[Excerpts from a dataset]
━━━━━━━━━━

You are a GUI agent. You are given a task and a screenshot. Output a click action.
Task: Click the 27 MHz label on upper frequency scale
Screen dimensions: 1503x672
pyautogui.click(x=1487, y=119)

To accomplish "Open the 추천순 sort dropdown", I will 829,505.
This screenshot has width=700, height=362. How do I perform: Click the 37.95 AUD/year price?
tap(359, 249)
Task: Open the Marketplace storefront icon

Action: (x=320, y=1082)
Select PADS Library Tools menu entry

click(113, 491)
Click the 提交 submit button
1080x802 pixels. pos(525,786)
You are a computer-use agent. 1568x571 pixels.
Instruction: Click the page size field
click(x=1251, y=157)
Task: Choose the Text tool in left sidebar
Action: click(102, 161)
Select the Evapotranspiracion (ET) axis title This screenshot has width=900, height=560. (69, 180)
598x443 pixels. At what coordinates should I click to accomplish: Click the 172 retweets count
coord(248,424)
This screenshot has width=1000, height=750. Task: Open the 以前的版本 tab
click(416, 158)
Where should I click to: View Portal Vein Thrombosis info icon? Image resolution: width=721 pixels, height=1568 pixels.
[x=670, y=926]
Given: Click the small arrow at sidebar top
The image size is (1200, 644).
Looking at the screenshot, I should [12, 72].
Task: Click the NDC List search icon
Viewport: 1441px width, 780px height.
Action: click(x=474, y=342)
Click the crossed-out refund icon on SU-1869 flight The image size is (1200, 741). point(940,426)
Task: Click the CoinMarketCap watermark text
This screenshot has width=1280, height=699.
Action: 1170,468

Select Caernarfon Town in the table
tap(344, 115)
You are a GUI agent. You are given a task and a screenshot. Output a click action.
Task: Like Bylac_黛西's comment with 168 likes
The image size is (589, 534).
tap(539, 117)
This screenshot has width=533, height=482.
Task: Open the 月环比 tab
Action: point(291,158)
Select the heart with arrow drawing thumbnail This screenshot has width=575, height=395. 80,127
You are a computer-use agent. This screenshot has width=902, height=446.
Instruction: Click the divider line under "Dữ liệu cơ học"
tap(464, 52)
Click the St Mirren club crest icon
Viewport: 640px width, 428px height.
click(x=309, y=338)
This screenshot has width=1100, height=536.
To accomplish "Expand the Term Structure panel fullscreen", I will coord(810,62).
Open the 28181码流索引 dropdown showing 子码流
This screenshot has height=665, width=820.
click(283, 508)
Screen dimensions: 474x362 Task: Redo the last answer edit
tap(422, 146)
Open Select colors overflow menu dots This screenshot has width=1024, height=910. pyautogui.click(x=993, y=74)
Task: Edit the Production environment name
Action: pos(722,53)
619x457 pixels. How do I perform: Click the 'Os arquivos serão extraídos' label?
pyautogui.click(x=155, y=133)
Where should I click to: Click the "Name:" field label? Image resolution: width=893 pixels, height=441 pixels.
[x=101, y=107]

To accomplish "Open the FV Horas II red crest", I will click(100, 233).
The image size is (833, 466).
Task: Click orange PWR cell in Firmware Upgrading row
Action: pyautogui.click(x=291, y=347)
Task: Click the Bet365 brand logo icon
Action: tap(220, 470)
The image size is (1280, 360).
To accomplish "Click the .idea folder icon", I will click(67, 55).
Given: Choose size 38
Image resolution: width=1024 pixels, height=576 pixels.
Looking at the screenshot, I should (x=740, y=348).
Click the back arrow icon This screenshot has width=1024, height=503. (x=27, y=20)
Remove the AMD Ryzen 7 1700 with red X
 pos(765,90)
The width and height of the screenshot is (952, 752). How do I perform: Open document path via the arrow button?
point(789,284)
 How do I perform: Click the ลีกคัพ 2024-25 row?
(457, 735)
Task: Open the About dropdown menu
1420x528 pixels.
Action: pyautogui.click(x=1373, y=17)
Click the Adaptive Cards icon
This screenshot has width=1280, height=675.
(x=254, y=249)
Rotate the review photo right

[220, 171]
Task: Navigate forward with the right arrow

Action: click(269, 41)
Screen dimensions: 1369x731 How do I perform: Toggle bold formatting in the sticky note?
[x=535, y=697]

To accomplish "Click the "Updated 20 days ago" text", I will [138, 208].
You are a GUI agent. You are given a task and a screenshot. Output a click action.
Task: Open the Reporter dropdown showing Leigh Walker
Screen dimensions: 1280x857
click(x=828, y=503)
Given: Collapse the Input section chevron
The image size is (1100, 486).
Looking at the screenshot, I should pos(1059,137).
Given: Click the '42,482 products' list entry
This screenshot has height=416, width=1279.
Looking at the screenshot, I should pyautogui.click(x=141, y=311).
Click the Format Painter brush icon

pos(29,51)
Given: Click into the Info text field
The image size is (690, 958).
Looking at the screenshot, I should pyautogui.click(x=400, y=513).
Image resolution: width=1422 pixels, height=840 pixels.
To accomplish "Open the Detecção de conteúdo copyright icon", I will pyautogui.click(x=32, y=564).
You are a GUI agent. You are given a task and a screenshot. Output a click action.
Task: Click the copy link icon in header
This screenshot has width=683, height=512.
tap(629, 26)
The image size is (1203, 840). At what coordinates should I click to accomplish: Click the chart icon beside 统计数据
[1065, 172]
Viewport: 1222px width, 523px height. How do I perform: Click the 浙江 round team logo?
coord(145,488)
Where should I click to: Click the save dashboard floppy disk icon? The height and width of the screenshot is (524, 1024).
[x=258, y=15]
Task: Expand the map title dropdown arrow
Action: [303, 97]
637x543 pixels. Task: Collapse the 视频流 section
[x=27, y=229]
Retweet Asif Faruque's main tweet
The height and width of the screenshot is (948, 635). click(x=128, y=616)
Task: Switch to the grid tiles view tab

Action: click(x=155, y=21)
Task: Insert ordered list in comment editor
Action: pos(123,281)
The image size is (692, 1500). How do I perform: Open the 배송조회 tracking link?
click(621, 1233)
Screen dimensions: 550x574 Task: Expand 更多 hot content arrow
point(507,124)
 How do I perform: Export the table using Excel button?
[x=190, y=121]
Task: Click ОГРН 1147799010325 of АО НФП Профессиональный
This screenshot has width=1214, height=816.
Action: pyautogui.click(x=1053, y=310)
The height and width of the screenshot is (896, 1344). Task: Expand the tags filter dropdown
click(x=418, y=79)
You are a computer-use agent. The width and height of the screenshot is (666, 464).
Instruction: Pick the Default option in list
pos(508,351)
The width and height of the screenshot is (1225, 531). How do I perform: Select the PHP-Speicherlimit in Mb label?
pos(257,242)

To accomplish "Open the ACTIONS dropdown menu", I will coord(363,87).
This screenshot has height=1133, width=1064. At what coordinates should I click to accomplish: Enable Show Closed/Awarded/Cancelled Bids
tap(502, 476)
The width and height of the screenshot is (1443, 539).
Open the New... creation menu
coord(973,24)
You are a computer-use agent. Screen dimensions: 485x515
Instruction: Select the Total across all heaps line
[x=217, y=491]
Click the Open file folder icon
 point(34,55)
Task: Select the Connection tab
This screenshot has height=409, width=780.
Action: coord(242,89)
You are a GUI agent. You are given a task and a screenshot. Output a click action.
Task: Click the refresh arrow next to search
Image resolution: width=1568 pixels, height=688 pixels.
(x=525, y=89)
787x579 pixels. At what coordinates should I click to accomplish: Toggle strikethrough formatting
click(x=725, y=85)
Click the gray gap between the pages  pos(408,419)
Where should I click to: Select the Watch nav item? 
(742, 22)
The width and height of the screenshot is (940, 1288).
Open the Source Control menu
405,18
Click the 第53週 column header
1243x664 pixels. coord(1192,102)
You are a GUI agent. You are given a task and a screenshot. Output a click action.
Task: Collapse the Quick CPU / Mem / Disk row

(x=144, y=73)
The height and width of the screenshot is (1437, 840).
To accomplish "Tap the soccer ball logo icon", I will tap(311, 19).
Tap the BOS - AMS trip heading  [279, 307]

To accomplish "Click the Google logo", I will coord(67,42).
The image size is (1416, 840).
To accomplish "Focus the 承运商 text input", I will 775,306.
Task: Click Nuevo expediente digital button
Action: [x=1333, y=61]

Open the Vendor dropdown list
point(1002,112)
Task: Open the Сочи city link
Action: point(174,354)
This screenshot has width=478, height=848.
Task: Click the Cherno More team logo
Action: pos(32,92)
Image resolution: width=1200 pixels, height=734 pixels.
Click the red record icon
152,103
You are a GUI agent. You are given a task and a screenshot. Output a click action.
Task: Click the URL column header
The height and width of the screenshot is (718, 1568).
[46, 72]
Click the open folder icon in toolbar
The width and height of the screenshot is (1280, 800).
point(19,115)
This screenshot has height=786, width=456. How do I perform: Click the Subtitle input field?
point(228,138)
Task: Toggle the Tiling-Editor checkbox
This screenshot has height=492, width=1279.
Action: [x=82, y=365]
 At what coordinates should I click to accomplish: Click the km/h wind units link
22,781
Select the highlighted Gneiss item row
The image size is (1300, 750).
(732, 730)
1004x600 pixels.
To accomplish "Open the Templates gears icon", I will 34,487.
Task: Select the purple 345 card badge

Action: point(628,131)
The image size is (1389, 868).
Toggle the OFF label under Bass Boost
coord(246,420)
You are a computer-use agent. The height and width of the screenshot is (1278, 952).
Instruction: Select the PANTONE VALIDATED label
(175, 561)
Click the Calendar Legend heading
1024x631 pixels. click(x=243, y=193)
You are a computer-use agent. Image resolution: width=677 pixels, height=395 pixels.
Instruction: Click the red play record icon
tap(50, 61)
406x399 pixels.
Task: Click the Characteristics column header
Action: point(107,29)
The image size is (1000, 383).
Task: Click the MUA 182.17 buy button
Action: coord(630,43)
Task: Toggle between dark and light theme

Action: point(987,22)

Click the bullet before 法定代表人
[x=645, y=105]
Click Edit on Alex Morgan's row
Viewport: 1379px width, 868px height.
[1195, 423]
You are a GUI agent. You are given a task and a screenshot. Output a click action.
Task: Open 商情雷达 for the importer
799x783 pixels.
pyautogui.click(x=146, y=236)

━━━━━━━━━━

## ABOUT THIS EXERCISE:
Which lines belong in the answer? Exactly those from the first line of the entries through the line holding "Task: Click the NDC List search icon", inclusive, copied unchanged.

## RESULT OF THIS EXERCISE:
You are a GUI agent. You are given a task and a screenshot. Output a click action.
Task: Click the 27 MHz label on upper frequency scale
Screen dimensions: 1503x672
pyautogui.click(x=1487, y=119)

To accomplish "Open the 추천순 sort dropdown", I will 829,505.
This screenshot has width=700, height=362. How do I perform: Click the 37.95 AUD/year price?
tap(359, 249)
Task: Open the Marketplace storefront icon

Action: (x=320, y=1082)
Select PADS Library Tools menu entry

click(113, 491)
Click the 提交 submit button
1080x802 pixels. pos(525,786)
You are a computer-use agent. 1568x571 pixels.
Instruction: Click the page size field
click(x=1251, y=157)
Task: Choose the Text tool in left sidebar
Action: click(102, 161)
Select the Evapotranspiracion (ET) axis title This screenshot has width=900, height=560. (69, 180)
598x443 pixels. At what coordinates should I click to accomplish: Click the 172 retweets count
coord(248,424)
This screenshot has width=1000, height=750. Task: Open the 以前的版本 tab
click(416, 158)
Where should I click to: View Portal Vein Thrombosis info icon? Image resolution: width=721 pixels, height=1568 pixels.
[x=670, y=926]
Given: Click the small arrow at sidebar top
The image size is (1200, 644).
Looking at the screenshot, I should [12, 72].
Task: Click the NDC List search icon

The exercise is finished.